Talking points. Briefing memos. Prep docs.
I hate them all.

Ok that may be a bit strong. These are the kinds of materials that so many look for when they’re preparing to advocate on an issue. They want complex issues distilled down to sound bytes, with supporting facts to hammer home the points they’ll try to make in the room.
For many, those kind of documents are great. If you’re willing to put in the time to digest the issues – really getting deep with them – briefing memos and talking points can be tremendously helpful in organizing your thoughts. But what about the volunteer advocate walking off the street to help with the cause?
If I’m being perfectly honest, that unscripted volunteer advocate is a must have for me.

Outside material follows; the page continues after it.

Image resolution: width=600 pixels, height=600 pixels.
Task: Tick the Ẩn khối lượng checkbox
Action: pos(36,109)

Sure, we want the rockstars who know the issues and have done the homework. But on some level, they can actually be over-prepared. In those situations, they can come across as scripted and rigid. More often than not, that scripting doesn’t connect in the way you think it might.
Years ago, I had a volunteer team of advocates across the table from me on an issue they were trying to highlight for members of Congress in Ohio. They were extremely well rehearsed. It was almost as if they were reading from cue cards. And as a guy who’s spent his fair amount of time on stage in life I can appreciate the effort. But their message failed to connect in this meeting. Why?
Simply put, they were talking at their targets, not with them. Because they had spent so much effort tightening their talking points, they were reacting to cues from each other and failing to make the very necessary human connection that’s so important in advocacy.
To prevent that in my own advocacy work, I use a really simple trick to help my volunteers distill the meeting down to the most important sentiments they wish to convey. I ask them one simple question:
“If you leave this meeting and they can only remember one thing you say, what do you want it to be?”
This question is a great way to get folks to pull their heads out of the briefing documents and see the bigger opportunity in front of them. I ask the question – or some variation – ahead of the vast majority of the meetings I host (not just the political ones).
You should absolutely have a plan for how your advocacy team will progress through a meeting. You should absolutely spend time learning what you can about the details of your issue. You should absolutely do your homework on what opponents would say to counter your arguments. You should absolutely read the briefing documents.
But in the moments before the meeting, and after all that cramming, you should absolutely take a moment to shut it all out. Boil it all down to the one idea that you’d kick yourself for not delivering. That topic, that one idea, that’s the bread and butter to breaking yourself away from coming across as too scripted.
When we get to the core of our motivations, we are more likely to convey a story that connects with a listener. Advocacy is so deeply personal that it would be a missed opportunity to hide your passion behind a briefing memo. Find your core concept, and tell the story that matters.
We have to break the idea that a policy proposal has to be delivered flawlessly to be effective. It’s just unrealistic. You’re not going to have all of the answers in the room, but you can bring every ounce of your personality into the room. You and your story – at the end of the day – will be all the more effective if you put this one hack into practice.